Girardi is not a fan. Per the Associated Press:
It was cloudy at Camden Yards at 3:05 p.m., but late-afternoon games often make it difficult for batters to see pitches.
Girardi said, “Here’s the thing that bothers me: If it’s a sunny day you’re playing in shadows.”
He added, “If it’s the most important game of the year to get in, I don’t think that’s right.”
Understanding the idea is for every team to play at the same time, Girardi said, “Then play all night games.”

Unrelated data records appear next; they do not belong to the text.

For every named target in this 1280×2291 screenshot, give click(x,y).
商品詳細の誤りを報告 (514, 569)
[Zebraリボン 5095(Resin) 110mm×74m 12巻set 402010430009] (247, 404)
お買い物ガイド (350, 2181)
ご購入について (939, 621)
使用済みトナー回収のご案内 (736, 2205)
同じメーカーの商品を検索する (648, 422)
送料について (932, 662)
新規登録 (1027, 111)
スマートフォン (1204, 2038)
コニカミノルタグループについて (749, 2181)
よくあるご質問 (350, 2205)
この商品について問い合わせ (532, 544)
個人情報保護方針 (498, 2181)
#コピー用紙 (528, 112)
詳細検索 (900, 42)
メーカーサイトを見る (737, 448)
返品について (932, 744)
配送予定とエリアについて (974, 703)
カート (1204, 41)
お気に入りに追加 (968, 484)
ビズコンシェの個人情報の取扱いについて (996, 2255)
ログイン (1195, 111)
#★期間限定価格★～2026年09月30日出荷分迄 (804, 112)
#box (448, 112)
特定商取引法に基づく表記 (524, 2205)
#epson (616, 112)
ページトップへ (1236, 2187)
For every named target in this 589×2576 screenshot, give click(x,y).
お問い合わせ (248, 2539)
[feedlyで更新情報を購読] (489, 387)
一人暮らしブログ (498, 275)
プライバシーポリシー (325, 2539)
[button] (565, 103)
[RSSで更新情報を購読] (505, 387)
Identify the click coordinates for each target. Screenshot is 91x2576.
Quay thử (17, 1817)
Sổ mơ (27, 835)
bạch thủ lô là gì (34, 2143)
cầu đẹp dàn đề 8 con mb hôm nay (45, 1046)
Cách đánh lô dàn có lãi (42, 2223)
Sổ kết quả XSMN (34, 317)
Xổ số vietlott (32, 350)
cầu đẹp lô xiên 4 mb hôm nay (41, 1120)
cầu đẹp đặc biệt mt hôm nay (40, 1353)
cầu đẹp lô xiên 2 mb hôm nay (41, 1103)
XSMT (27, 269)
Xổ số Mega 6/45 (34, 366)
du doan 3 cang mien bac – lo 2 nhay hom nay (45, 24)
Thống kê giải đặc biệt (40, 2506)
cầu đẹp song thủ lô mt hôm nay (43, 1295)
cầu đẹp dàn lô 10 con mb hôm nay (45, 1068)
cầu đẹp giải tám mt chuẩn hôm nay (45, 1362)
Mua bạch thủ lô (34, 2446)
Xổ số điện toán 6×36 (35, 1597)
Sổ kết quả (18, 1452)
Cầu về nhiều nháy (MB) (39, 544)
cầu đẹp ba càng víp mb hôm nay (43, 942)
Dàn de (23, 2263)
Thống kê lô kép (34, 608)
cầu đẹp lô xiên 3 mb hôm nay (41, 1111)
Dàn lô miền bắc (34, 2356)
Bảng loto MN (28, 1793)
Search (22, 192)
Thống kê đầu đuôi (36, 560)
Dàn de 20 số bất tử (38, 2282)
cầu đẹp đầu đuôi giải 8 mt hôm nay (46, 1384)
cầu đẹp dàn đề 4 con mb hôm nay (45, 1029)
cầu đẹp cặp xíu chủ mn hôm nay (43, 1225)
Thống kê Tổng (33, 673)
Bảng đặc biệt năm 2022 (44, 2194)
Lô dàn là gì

One wonders if MLB had scheduled Sunday’s slate of games for the night, if Girardi would have instead complained about batters losing fly balls in the stadium lights. Furthermore, both teams have to play in the same conditions.
Marlins outfielder Ichiro Suzuki was given an opportunity to play a new position in Sunday’s series finale against the Phillies. After the Phillies rallied to take a 6-2 lead in the seventh, the Marlins let Suzuki take the hill in the eighth. And, in news that surprises no one, he was impressive.
Though Suzuki gave up a run on two hits, he flashed a fastball that hit the mid-80’s and a breaking ball with some bite.
Suzuki, who turns 42 years old later this month, is 65 hits of 3,000 in his major league career. The Marlins are interested in bringing him back in 2016.